Still, hitting similar crises to those who marked the human population since at least the bronze age, and saying everything is fine and the best there is is really a stupid move, in my view.
Societies have existed (and exist, to a lesser extent) who were organized differently. They had lights and shadows: we should learn how to get the lights and avoid the shadows.
Basically, my thoughts revolve around three main thoughts.
1)Wealth is not a fixed quantity, and it does not depend on resources alone. A basic ground of available and valuable resources are organized in a specific manner that make them fruitful. Wealth is resources times organization. The wealth level of a society is mostly an organizational equilibrium that the society is able to keep. For this reason, wealth is not "produced", wealth is "increased": when the society is able to reach and maintain a higher level of organizational complexity, wealth grows.
On a personal level, wealth is not increased by simply "getting rich", because you can become rich by depleting one or more resources or by stealing; rather it is increased when personal work modify the organizational structure towards a more functional balance. Wealth is only increased by three means: with our minds, to understand what to do; with our hands, to learn how to do it; with our time, that we actually use to do it.
We should reward these things, not something else. If someone gets rich while doing nothing, that is taking away from wealth, not adding up to it. If someone gets rich by depleting a resource or by exploiting someone else's work, or by controlling a resource and selling it a enormously high prices, that is taking away from wealth, not adding up to it.
The amount of people taking away more than they contribute is staggering, and some of them are revered as great people. This shows things could be better.

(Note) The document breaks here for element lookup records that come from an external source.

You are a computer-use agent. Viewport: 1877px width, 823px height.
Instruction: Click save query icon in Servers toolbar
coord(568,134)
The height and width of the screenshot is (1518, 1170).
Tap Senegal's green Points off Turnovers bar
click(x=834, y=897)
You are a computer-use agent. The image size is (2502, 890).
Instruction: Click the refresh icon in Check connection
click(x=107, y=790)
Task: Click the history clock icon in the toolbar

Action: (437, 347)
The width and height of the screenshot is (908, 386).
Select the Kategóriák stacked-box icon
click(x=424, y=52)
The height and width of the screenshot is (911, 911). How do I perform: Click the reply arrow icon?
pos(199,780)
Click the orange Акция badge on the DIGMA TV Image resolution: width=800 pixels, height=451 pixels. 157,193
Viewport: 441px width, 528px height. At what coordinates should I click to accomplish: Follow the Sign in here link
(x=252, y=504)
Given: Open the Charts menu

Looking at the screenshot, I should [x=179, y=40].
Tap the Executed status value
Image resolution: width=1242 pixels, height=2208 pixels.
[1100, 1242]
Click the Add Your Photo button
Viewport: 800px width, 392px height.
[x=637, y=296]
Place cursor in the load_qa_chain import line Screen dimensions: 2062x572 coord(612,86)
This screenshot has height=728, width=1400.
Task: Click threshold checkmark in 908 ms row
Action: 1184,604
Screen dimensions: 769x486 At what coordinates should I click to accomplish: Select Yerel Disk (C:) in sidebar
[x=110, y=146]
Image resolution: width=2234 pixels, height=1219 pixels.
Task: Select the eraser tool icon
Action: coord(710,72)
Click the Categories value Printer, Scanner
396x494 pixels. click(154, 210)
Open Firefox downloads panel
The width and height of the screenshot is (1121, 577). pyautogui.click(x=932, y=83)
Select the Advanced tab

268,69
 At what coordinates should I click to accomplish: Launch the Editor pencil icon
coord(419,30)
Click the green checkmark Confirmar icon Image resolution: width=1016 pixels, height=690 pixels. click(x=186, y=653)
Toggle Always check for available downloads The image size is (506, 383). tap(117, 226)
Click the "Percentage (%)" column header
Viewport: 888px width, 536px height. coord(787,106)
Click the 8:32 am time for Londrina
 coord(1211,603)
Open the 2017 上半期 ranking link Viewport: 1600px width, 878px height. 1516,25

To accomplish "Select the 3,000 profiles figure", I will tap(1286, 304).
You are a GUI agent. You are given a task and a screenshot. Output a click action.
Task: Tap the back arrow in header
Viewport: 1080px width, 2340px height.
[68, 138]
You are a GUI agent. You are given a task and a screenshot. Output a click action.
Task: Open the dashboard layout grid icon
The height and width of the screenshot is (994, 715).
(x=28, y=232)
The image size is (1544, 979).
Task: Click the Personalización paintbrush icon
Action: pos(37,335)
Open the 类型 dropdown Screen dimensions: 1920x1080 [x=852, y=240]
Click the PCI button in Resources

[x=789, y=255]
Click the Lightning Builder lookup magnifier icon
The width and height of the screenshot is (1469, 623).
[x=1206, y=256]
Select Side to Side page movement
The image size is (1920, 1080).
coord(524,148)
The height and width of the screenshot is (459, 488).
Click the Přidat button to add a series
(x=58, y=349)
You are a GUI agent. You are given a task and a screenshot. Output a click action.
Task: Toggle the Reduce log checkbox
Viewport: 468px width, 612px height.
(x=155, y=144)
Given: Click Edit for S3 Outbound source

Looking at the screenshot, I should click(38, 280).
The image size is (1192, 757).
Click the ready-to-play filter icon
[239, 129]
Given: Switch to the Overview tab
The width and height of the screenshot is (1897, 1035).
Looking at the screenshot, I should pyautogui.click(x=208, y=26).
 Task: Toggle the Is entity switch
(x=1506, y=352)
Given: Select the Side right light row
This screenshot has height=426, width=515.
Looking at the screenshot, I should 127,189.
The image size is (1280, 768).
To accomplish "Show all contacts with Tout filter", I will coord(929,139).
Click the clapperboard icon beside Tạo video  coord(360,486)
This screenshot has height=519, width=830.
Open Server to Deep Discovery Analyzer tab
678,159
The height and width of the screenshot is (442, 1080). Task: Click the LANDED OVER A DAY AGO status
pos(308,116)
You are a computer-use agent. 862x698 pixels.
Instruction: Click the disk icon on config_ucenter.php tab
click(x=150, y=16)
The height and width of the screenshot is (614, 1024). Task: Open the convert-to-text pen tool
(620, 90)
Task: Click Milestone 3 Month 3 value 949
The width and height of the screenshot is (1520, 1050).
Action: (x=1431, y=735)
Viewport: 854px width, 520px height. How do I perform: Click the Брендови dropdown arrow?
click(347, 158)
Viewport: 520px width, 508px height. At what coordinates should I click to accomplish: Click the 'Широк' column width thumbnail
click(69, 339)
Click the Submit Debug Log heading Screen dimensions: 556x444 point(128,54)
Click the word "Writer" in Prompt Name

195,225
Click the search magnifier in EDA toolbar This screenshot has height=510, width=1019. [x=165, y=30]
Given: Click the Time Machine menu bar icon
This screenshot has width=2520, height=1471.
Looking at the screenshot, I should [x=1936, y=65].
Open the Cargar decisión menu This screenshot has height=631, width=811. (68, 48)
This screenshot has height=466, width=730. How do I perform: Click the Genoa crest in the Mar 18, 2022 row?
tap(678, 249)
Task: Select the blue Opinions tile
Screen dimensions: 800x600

Also, capital is a resource, like all the others.
2) market is not "the answer"; market is a human behaviour, a mechanistic -cooperation- strategy veined with individualism (yes, market is -cooperation-, not competition). It works on a balance of conditions and realations and it needs a "fertile ground" of social and practical conditions to really shine and bring wealth and growth. The more you get imbalances and disfunctions and blocks, the less it works. If the conditions are wrong, it can turn into a destructive force, an exploiting tool. It is much definitely not a balncing factor itself (it's not the "benevolent god" of the ideologues)
3) Being humans, we tend to overdo (or underdo) things, until the system is not balanced anymore and we get a crisis. This is cyclical and stupidly wasteful. We know it will happen, we should take the necessary precautions to avoid or limit the deep destructive plunges that are bound to happen.
The idea that we have to crash down and start over from time to time is time- and resource-consuming, and given the timespan of those things, if you live during the downward phase, chances are you won't live enough to get to the next peak, even if you survive the crash.
So, let's not be stupid, let's work together to make the lives of everyone better, and to free time for them to try to get us all to an higher and better level of organizational complexity.
The "individualism is the only way" is the lie selfish people tell you to get your things when they are stronger and exploit you when they need you.
So basically what humans have been doing since cave times more or less...
Shouldn't we be evolve a little, then, instead of repeating the same errors over and over and over?